Etymology and Use of "voivodeship"
Some English-language sources, in historic contexts, speak of "palatinates" rather than "voivodeships"; the former term traces back to the Latin palatinus ("palatine"). More commonly used now is "voivodeship", a loanword-calque hybrid formed on the Polish "województwo". Other sources refer instead to "provinces" (Polish singular: "prowincja"), though in pre-1795 contexts this may be confusing because the cognate Polish "prowincyja" (as it was then spelled) was idiosyncratically applied, until the last of the three Partitions of the Polish–Lithuanian Commonwealth, in 1795, to each of the three main Regions (Greater Poland, Lesser Poland, and Lithuania) of the Polish–Lithuanian Commonwealth, each of those Regions in turn comprising a number of województwa (plural of "województwo").

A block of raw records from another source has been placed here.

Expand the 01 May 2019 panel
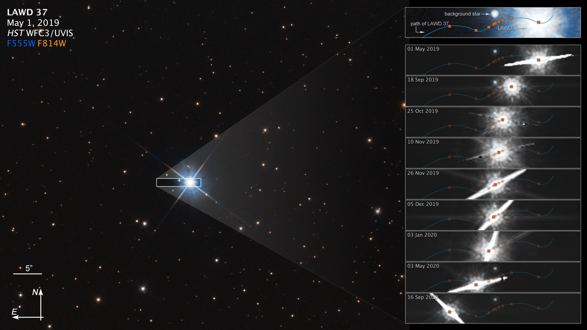(423, 49)
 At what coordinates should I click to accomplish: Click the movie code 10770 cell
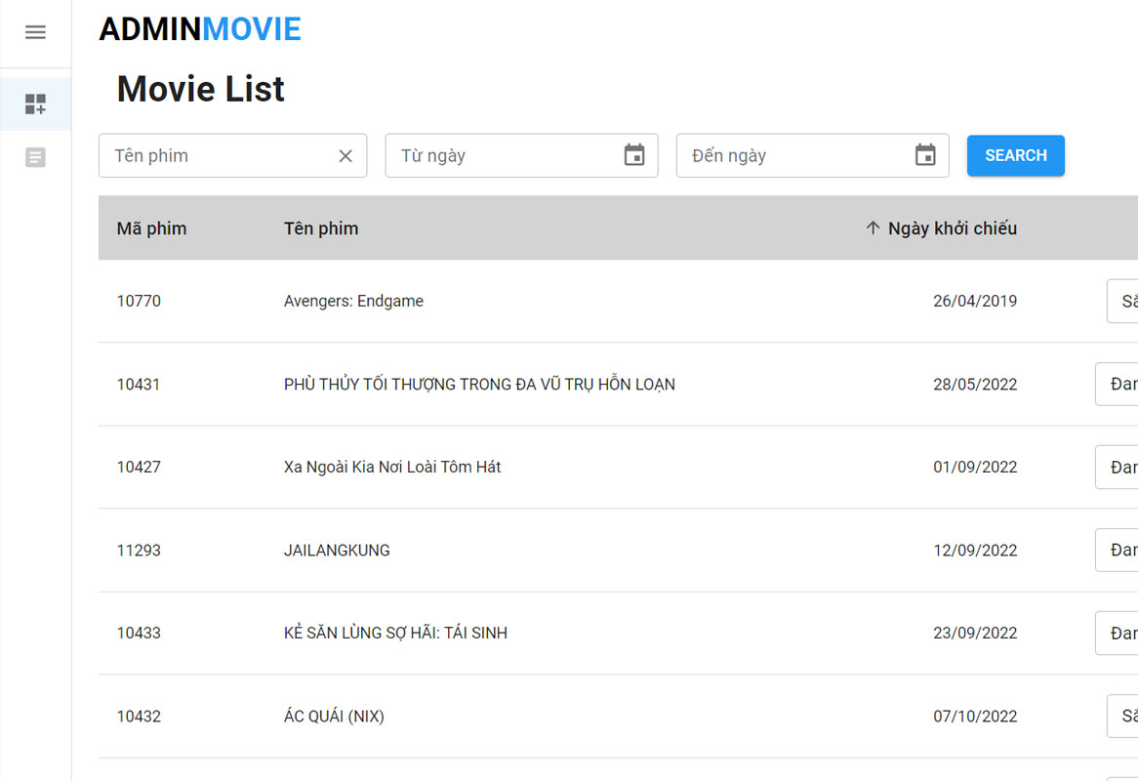coord(139,301)
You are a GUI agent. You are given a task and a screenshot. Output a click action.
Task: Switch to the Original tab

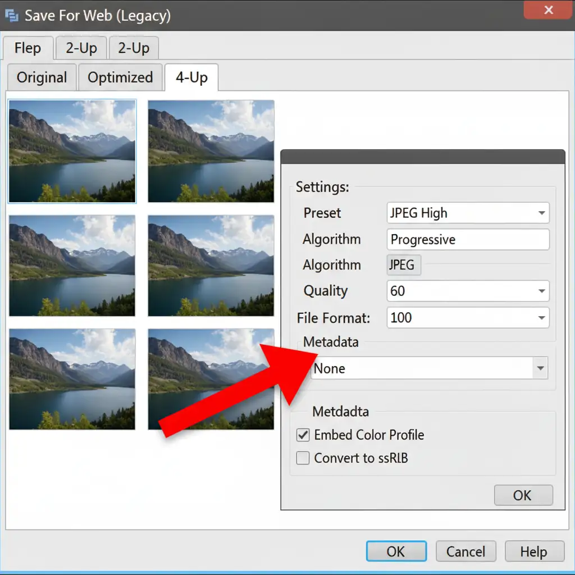point(42,77)
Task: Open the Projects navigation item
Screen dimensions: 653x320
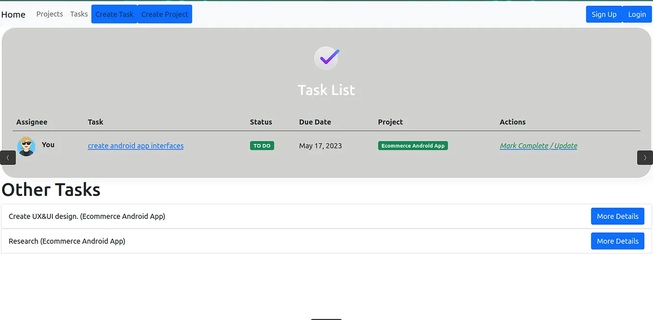Action: pos(49,14)
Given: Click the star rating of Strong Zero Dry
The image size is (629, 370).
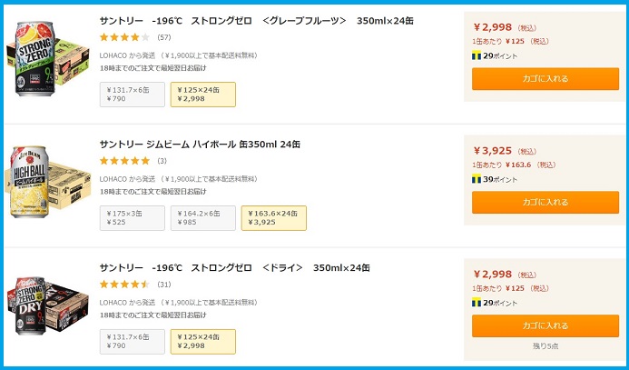Looking at the screenshot, I should click(124, 285).
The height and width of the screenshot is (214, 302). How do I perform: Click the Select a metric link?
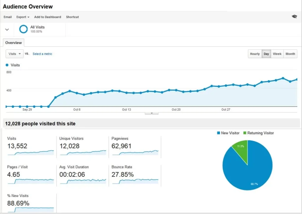click(42, 54)
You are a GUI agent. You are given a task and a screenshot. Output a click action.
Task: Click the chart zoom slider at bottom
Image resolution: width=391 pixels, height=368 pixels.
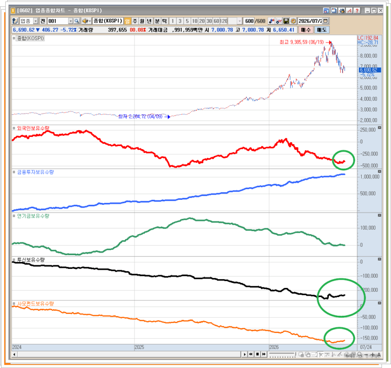282,354
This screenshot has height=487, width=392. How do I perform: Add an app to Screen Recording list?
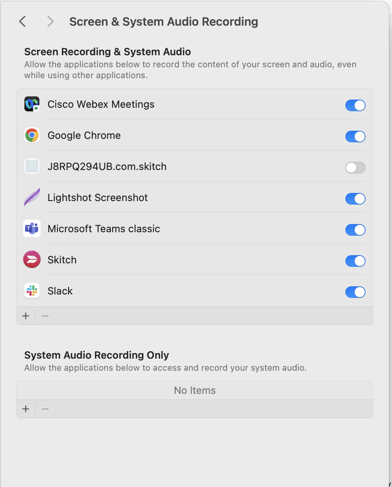point(26,316)

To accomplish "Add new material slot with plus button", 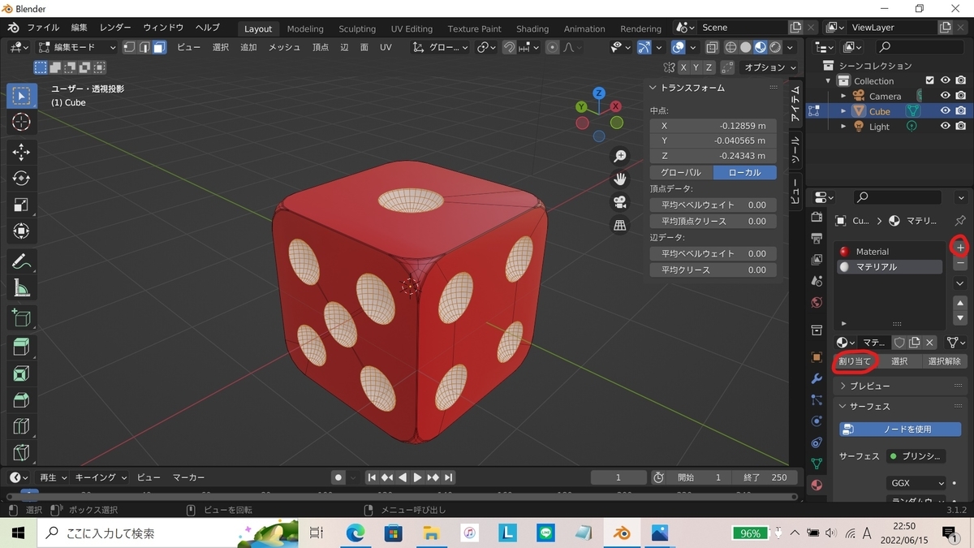I will click(960, 247).
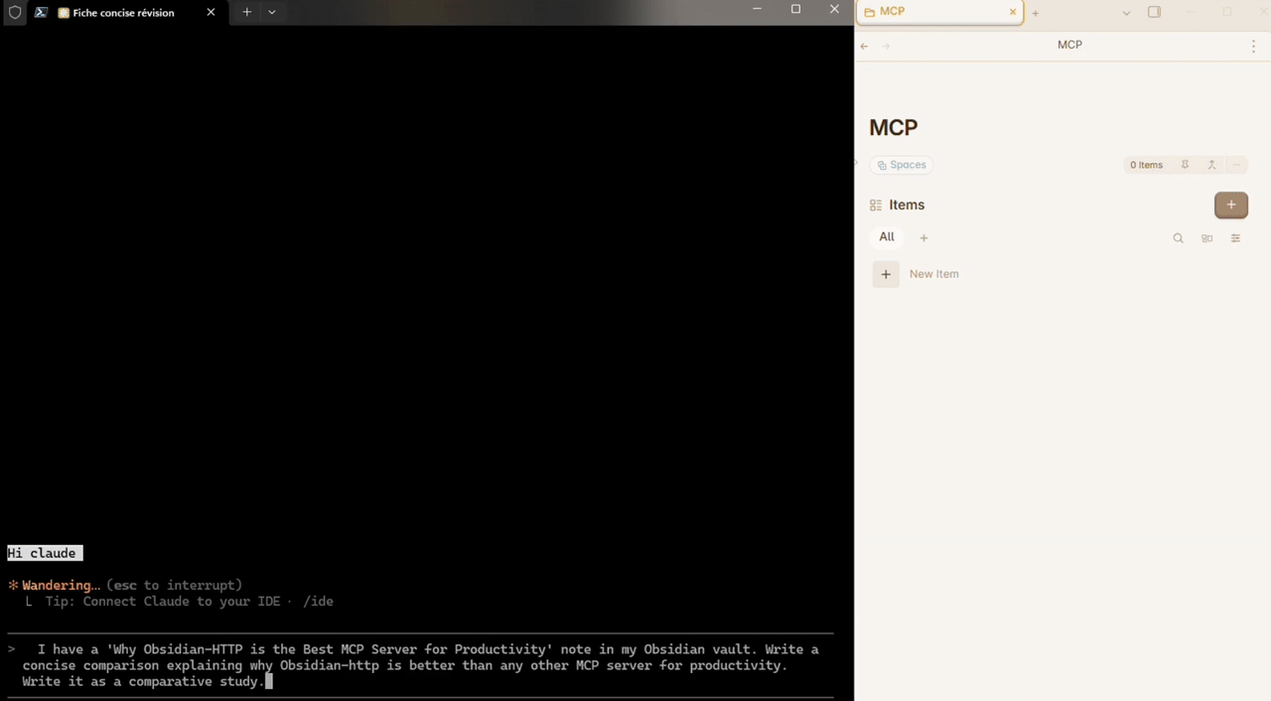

The Polish "województwo", designating a second-tier Polish or Polish–Lithuanian administrative unit, derives from "wojewoda" (etymologically, a "war leader" or "leader of warriors", but now simply the governor of a województwo) and the suffix "-stwo" (a "state or condition").
The English "voivodeship", which is a hybrid of the loanword "voivode" and "-ship" (the latter a suffix, likewise meaning a "state or condition", that calques the Polish "-stwo"), has never been much used and is absent from many dictionaries. According to the Oxford English Dictionary, it first appeared in 1792, spelled "woiwodship", in the sense of "the district or province governed by a voivode." The word subsequently also appeared in 1886 in the sense of "the office or dignity of a voivode."
An official Polish body, the Commission on Standardization of Geographic Names outside the Republic of Poland, recommends the spelling "voivodship", without the e. This is consistently reflected in publications and in the international arena, e.g., at the United Nations.